### What to work on
After locating the line that contains "The width and", output that line and each one following it, exactly, to the end of the entries. No pictures.
** Task input follows **
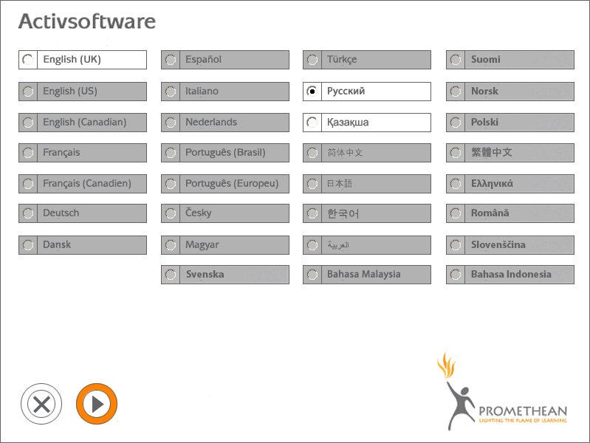
Task: Choose the Қазақша language option
Action: pos(366,123)
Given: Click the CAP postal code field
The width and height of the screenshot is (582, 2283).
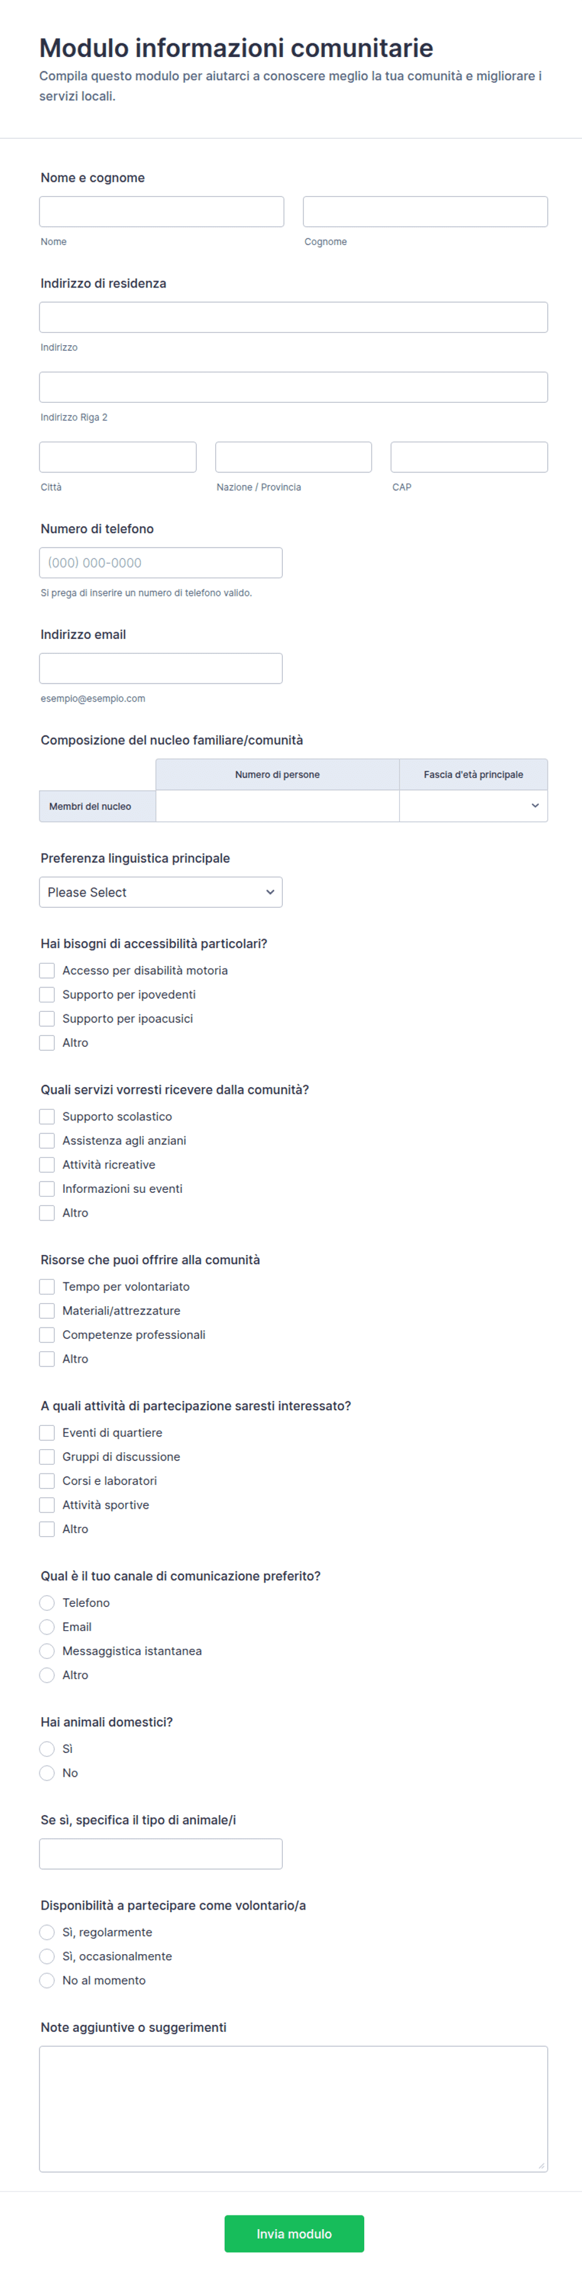Looking at the screenshot, I should (469, 457).
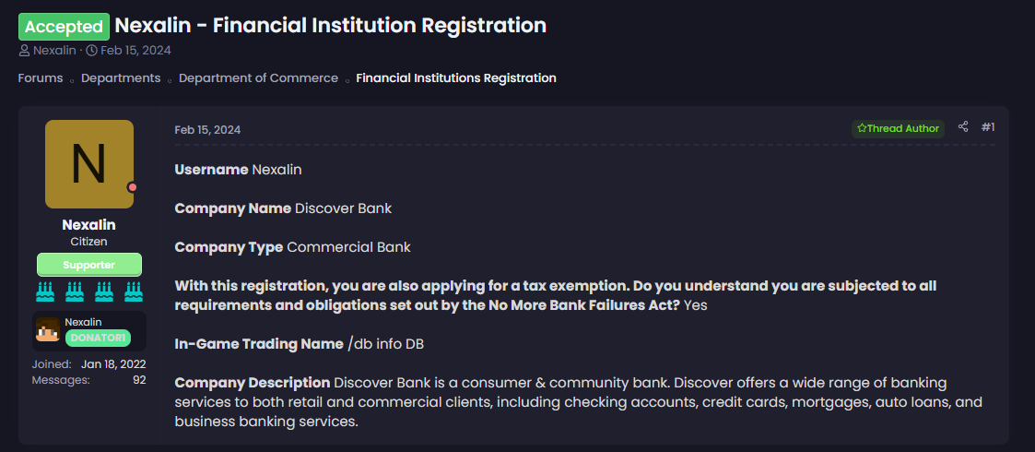Click the second birthday cake trophy icon
The height and width of the screenshot is (452, 1035).
coord(75,291)
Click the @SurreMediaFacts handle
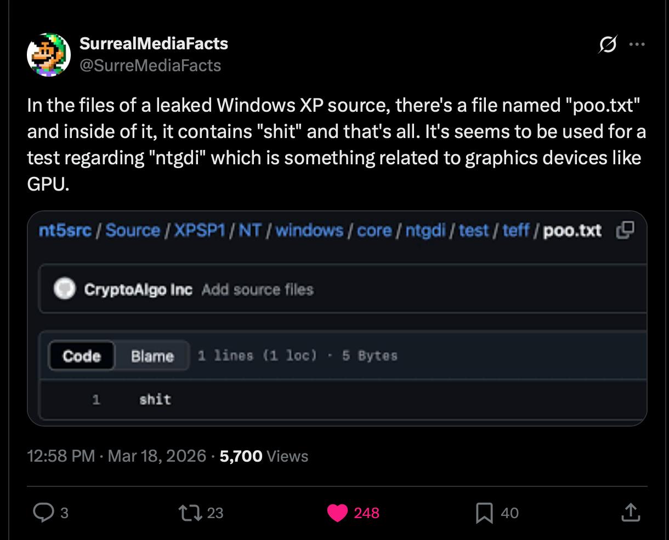669x540 pixels. click(150, 65)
** End of Task input **
### Response to this exercise
The width and height of the screenshot is (582, 2283).
Looking at the screenshot, I should (469, 457).
Click the second birthday cake trophy icon
The height and width of the screenshot is (452, 1035).
coord(75,291)
Click the @SurreMediaFacts handle
669x540 pixels. click(150, 65)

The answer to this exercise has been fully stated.